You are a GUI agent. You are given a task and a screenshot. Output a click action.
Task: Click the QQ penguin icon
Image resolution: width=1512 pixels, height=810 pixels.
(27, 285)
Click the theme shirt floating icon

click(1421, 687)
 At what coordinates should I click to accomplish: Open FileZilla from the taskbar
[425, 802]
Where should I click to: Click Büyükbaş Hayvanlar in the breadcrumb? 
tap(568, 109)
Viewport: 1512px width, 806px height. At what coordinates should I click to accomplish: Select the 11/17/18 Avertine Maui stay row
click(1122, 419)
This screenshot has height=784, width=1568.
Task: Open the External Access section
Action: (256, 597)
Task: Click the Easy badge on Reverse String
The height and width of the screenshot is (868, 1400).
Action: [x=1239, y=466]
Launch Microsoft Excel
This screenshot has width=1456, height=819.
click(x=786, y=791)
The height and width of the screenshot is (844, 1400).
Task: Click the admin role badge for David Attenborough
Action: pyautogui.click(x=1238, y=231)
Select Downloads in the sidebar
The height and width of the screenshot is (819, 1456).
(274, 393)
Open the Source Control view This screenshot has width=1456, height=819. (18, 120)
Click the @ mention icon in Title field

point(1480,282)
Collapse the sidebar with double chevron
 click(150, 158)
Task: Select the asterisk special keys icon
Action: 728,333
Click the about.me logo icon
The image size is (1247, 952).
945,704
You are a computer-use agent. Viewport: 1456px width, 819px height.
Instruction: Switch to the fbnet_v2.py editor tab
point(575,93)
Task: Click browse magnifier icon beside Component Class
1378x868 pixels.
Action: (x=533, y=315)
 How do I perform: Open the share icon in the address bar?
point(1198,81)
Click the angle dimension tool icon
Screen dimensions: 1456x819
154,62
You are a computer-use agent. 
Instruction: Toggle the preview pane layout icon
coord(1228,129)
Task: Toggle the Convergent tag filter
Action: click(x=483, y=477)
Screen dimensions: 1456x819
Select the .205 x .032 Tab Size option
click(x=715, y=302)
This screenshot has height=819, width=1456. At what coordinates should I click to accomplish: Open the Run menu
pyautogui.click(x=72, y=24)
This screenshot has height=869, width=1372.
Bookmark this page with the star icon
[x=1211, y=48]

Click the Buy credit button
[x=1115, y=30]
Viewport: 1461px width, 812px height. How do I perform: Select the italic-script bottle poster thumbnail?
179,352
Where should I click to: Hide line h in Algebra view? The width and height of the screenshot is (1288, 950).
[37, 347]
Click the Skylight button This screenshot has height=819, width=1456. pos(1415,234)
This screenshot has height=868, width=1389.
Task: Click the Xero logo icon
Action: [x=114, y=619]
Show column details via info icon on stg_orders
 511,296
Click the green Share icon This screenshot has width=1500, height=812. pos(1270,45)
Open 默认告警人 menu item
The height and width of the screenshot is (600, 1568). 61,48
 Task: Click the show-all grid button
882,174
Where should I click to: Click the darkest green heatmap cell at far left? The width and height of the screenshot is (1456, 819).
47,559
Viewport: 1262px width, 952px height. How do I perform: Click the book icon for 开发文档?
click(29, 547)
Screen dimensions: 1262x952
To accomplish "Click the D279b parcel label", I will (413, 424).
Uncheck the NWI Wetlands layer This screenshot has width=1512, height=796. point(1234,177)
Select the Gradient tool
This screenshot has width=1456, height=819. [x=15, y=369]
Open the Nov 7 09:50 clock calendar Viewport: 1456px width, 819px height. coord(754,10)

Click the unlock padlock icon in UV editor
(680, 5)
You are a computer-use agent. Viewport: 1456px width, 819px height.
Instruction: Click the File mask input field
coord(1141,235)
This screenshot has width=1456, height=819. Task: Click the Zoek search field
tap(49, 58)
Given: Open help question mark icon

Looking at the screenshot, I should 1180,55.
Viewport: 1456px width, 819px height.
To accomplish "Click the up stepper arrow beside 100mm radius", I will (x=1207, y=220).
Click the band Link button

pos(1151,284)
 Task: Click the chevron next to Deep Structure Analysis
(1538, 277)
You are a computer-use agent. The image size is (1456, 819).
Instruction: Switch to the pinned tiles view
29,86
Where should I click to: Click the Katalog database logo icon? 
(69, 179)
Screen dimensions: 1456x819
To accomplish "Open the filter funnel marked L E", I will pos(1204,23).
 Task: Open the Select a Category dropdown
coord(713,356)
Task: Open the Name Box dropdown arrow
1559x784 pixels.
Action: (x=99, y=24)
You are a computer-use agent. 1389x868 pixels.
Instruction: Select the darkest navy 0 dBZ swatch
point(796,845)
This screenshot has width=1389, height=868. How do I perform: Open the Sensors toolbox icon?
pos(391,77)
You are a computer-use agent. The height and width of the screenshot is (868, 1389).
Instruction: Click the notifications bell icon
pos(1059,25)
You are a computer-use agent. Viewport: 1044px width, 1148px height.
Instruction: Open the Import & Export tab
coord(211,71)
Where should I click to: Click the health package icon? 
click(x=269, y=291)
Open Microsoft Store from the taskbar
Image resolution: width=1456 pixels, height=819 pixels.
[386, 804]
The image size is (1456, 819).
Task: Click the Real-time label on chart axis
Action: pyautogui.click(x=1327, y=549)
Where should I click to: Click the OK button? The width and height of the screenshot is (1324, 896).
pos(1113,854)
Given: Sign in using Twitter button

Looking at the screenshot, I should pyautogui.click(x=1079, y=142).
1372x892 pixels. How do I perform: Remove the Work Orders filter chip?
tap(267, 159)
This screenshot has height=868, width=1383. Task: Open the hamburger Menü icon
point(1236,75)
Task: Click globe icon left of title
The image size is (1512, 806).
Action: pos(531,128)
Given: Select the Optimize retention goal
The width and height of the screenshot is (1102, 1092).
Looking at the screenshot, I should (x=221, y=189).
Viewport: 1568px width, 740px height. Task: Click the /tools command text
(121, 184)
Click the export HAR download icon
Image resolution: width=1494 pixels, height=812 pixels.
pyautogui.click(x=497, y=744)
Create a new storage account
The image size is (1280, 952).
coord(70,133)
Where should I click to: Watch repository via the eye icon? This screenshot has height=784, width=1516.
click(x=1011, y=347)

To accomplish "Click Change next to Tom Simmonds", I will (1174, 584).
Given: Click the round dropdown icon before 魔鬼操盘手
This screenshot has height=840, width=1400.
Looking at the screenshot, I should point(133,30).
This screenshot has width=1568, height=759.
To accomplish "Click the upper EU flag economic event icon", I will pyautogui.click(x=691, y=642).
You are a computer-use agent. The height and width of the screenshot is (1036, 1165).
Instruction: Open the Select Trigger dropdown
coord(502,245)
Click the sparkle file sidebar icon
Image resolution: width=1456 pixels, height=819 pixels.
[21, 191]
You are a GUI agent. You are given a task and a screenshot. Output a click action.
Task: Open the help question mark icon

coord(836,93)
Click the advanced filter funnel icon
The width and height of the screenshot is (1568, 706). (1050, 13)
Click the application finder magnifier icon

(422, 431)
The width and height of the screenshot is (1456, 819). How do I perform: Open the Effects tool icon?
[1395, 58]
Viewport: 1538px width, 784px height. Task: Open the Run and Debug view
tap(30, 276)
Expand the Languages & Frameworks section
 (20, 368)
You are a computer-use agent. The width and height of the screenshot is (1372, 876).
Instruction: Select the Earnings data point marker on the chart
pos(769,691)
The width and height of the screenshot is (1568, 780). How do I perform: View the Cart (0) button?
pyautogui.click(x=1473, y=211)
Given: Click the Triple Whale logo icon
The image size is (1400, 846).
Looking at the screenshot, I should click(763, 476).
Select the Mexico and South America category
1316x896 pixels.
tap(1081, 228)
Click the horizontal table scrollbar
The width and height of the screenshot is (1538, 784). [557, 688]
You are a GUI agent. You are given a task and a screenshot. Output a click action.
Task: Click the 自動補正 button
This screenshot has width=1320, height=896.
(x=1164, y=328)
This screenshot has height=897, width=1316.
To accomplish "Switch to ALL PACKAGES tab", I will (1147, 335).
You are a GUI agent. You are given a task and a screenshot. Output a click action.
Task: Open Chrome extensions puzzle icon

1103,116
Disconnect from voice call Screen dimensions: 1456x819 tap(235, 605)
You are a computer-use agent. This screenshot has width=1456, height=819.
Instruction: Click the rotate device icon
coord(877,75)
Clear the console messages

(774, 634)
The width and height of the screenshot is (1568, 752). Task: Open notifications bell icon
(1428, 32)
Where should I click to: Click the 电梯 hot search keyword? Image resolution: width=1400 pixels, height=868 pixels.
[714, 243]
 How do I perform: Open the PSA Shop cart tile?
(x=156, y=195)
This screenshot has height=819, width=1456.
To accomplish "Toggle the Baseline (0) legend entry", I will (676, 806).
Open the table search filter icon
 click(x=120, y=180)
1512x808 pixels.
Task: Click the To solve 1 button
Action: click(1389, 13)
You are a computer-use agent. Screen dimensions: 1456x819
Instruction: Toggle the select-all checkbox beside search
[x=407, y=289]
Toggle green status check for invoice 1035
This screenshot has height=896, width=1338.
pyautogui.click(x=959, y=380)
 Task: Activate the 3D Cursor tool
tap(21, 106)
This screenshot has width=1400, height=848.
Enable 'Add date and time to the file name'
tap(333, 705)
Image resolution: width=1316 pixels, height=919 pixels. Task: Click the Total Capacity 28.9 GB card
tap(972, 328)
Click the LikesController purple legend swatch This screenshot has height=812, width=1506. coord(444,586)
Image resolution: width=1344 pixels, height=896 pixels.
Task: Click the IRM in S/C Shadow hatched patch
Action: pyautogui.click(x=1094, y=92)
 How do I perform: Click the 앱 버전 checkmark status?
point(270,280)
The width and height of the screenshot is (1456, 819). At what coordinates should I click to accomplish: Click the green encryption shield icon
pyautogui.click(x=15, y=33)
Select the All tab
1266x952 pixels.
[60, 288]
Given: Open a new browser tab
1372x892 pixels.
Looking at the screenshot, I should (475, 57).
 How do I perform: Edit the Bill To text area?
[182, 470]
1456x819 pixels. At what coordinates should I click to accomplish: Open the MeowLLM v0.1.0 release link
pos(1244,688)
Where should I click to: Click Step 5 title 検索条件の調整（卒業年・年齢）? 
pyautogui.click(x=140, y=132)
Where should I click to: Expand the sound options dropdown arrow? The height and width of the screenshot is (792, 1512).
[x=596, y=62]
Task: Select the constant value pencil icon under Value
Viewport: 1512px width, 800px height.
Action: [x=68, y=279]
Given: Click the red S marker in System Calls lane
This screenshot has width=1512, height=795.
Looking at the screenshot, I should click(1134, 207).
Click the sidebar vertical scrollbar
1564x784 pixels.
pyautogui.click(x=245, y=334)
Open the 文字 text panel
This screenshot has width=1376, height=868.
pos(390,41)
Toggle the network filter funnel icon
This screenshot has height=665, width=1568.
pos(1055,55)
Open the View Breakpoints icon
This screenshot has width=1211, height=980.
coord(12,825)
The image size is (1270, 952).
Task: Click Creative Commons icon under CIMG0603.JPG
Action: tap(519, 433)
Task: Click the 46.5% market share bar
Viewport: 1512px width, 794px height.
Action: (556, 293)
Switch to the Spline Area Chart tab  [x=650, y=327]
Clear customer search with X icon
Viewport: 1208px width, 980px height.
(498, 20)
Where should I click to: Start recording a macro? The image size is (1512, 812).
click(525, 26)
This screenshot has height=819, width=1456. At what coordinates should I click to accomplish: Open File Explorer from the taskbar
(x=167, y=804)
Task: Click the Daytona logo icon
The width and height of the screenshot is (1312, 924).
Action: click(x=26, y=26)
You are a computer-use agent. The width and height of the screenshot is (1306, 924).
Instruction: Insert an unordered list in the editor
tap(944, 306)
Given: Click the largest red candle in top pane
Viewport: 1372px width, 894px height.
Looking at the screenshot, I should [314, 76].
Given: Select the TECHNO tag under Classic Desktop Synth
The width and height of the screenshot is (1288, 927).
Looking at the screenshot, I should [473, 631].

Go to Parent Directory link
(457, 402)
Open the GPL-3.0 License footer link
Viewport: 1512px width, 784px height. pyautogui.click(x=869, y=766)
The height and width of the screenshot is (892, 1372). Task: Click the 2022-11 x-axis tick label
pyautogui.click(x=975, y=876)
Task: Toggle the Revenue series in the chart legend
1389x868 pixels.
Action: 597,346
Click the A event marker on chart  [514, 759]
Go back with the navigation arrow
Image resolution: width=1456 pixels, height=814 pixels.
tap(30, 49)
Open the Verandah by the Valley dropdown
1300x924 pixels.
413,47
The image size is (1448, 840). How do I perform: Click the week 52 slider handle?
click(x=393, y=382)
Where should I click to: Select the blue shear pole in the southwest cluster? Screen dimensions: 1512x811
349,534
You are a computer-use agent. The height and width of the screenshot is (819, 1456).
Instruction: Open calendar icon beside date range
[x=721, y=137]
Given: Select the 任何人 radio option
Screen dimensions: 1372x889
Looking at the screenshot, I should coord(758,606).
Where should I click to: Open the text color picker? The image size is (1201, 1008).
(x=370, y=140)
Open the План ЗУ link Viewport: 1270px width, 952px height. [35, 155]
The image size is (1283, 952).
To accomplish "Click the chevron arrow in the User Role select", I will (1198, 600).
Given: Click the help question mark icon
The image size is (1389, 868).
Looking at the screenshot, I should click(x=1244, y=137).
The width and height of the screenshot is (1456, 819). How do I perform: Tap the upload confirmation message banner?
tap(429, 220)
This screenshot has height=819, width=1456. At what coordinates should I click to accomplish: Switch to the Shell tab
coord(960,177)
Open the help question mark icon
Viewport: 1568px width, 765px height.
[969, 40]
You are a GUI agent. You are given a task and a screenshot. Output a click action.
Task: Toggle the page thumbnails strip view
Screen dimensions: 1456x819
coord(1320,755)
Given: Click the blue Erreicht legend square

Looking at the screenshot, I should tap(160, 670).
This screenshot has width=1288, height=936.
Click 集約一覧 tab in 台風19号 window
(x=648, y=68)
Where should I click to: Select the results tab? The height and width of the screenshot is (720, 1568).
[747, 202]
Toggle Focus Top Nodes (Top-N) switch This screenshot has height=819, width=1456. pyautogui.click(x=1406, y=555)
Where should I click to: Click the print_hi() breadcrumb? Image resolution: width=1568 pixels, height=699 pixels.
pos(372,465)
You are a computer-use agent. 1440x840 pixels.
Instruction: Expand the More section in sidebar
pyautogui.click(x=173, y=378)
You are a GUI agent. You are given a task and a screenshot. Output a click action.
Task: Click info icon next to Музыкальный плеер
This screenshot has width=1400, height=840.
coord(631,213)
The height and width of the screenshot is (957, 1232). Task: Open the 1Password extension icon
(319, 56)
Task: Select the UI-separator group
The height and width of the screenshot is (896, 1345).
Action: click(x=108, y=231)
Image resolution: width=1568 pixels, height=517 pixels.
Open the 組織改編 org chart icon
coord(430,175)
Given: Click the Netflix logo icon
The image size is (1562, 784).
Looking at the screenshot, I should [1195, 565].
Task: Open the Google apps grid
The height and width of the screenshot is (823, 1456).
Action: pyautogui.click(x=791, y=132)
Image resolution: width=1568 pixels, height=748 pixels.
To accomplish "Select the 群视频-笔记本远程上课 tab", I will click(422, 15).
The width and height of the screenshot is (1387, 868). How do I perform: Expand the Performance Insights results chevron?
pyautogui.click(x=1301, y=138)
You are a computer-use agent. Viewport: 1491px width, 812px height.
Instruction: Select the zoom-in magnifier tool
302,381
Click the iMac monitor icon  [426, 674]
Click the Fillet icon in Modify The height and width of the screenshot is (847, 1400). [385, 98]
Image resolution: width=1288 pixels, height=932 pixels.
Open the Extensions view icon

#### [Exercise details]
Copy all lines of the records in which the string "Microsoft" can be found.

#### [Worked solution]
Launch Microsoft Excel
Open Microsoft Store from the taskbar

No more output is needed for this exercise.